10.06.2015 Africa

Forgotten fighters haunt ruined Central Africa palace

By Patrick Fort
A former member of the Seleka rebel group poses with his wooden weapon next to a statue of the former Central African Republic Jean-Bedel Bokassa in Beringo, on March 3, 2014.  By Sia Kambou (AFP)
LISTEN JUN 10, 2015
A former member of the Seleka rebel group poses with his wooden weapon next to a statue of the former Central African Republic Jean-Bedel Bokassa in Beringo, on March 3, 2014. By Sia Kambou (AFP)

Berengo (Central African Republic) (AFP) - A crumbling palace used by Jean-Bedel Bokassa during his short-lived stint as self-proclaimed emperor of the Central African Republic in the 1970s is now home to starving former rebels awaiting integration into the national army.

"We're gritting our teeth and hoping for the best," says Patrick Betty Singa, who was part of the mainly Muslim Seleka rebel coalition that overthrew president Francois Bozize in March 2013.

The rebels installed their leader Michel Djotodia in power, but 10 months later Djotodia was forced to step aside for failing to quell sectarian violence.

For nearly two years now, Patrick and about 100 comrades have been living among the royal ruins at Berengo, about 50 kilometres (30 miles) south of the capital Bangui.
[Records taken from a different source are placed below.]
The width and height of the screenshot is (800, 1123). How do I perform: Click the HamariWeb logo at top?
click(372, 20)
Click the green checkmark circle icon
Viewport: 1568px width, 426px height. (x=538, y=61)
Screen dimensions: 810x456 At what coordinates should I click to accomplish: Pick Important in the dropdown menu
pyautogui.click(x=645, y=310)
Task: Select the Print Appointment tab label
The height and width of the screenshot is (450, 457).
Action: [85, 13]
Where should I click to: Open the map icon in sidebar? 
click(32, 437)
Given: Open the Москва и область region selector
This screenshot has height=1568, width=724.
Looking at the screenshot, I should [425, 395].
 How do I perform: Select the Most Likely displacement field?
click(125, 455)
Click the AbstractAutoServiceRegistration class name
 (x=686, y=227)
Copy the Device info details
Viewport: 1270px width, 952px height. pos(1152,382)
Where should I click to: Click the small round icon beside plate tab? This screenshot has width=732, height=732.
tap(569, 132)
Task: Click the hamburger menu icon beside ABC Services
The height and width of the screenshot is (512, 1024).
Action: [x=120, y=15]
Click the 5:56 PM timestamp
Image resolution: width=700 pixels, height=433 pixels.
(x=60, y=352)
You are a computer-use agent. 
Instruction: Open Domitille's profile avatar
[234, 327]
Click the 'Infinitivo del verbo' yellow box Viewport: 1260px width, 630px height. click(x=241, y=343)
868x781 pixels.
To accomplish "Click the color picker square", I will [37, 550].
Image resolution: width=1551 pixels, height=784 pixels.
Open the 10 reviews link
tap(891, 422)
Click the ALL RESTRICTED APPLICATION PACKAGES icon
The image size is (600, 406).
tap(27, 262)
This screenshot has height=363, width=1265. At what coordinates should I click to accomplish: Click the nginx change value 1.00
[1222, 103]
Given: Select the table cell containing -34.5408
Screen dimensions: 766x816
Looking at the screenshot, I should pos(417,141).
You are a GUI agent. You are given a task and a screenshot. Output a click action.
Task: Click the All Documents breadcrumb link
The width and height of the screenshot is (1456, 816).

Their imperial squat consists of several low-slung buildings, where Bokassa, who ruled from 1976 to 1979, set up court, near his birthplace.

After his ouster in a coup, looters systematically went through the complex, stripping it of everything useful, down to the wiring.

The fighters holed up in Berengo have little more than the shirts on their backs. Patrick's hand-me-down top bears the image of Bozize -- the president he helped topple.

"I joined the Seleka during the offensive. I fought and took part in the capture of Bangui," he says proudly, going on to reel off the towns where his comrades joined the rebels on their march to the capital.

- Demobilisation plans -

The worst conflict to convulse the notoriously restive country in decades took on an unprecedented sectarian dimension after rogue rebels began to rob, rape and massacre civilians.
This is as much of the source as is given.